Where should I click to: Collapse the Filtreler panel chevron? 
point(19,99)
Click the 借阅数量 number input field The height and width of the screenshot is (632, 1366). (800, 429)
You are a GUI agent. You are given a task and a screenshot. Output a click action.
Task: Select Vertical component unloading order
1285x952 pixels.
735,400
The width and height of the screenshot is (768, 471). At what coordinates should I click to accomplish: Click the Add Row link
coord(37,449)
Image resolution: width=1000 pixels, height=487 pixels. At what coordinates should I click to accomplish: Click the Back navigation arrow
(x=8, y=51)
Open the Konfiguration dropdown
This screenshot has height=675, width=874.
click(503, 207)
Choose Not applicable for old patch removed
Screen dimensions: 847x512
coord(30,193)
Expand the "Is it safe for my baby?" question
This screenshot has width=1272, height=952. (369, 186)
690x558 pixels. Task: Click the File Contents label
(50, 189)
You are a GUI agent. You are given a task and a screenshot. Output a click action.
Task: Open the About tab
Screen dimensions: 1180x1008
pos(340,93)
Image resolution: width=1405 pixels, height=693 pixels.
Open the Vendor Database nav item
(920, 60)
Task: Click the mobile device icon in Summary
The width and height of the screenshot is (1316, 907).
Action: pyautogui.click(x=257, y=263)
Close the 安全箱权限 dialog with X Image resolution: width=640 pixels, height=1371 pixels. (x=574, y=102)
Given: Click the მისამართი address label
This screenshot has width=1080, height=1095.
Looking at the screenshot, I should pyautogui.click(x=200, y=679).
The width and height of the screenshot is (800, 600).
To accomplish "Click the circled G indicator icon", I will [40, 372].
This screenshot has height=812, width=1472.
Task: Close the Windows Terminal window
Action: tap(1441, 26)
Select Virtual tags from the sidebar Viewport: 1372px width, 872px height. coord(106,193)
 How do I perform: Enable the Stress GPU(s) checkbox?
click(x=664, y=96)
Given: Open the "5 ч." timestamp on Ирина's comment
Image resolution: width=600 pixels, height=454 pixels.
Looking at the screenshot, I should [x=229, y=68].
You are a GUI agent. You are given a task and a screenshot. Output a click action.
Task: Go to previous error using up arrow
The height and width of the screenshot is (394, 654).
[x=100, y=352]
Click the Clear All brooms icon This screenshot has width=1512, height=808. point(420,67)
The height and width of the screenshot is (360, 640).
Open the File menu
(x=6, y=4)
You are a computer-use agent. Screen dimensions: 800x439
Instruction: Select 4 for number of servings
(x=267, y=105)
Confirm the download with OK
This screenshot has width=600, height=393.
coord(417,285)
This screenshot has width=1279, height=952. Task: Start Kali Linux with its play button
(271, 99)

________

__Objective__
Rewrite all of the records above, swapping "GUI agent" for "screen assistant" and leaving everything else unchanged.

__The result__
Where should I click to: Collapse the Filtreler panel chevron? 
point(19,99)
Click the 借阅数量 number input field The height and width of the screenshot is (632, 1366). (800, 429)
You are a screen assistant. You are given a task and a screenshot. Output a click action.
Task: Select Vertical component unloading order
1285x952 pixels.
735,400
The width and height of the screenshot is (768, 471). At what coordinates should I click to accomplish: Click the Add Row link
coord(37,449)
Image resolution: width=1000 pixels, height=487 pixels. At what coordinates should I click to accomplish: Click the Back navigation arrow
(x=8, y=51)
Open the Konfiguration dropdown
This screenshot has height=675, width=874.
click(503, 207)
Choose Not applicable for old patch removed
Screen dimensions: 847x512
coord(30,193)
Expand the "Is it safe for my baby?" question
This screenshot has width=1272, height=952. (369, 186)
690x558 pixels. Task: Click the File Contents label
(50, 189)
You are a screen assistant. You are given a task and a screenshot. Output a click action.
Task: Open the About tab
Screen dimensions: 1180x1008
pos(340,93)
Image resolution: width=1405 pixels, height=693 pixels.
Open the Vendor Database nav item
(920, 60)
Task: Click the mobile device icon in Summary
The width and height of the screenshot is (1316, 907).
Action: pyautogui.click(x=257, y=263)
Close the 安全箱权限 dialog with X Image resolution: width=640 pixels, height=1371 pixels. (x=574, y=102)
Given: Click the მისამართი address label
This screenshot has width=1080, height=1095.
Looking at the screenshot, I should pyautogui.click(x=200, y=679).
The width and height of the screenshot is (800, 600).
To accomplish "Click the circled G indicator icon", I will [40, 372].
This screenshot has height=812, width=1472.
Task: Close the Windows Terminal window
Action: tap(1441, 26)
Select Virtual tags from the sidebar Viewport: 1372px width, 872px height. coord(106,193)
 How do I perform: Enable the Stress GPU(s) checkbox?
click(x=664, y=96)
Given: Open the "5 ч." timestamp on Ирина's comment
Image resolution: width=600 pixels, height=454 pixels.
Looking at the screenshot, I should [x=229, y=68].
You are a screen assistant. You are given a task and a screenshot. Output a click action.
Task: Go to previous error using up arrow
The height and width of the screenshot is (394, 654).
[x=100, y=352]
Click the Clear All brooms icon This screenshot has width=1512, height=808. point(420,67)
The height and width of the screenshot is (360, 640).
Open the File menu
(x=6, y=4)
You are a computer-use agent. Screen dimensions: 800x439
Instruction: Select 4 for number of servings
(x=267, y=105)
Confirm the download with OK
This screenshot has width=600, height=393.
coord(417,285)
This screenshot has width=1279, height=952. Task: Start Kali Linux with its play button
(271, 99)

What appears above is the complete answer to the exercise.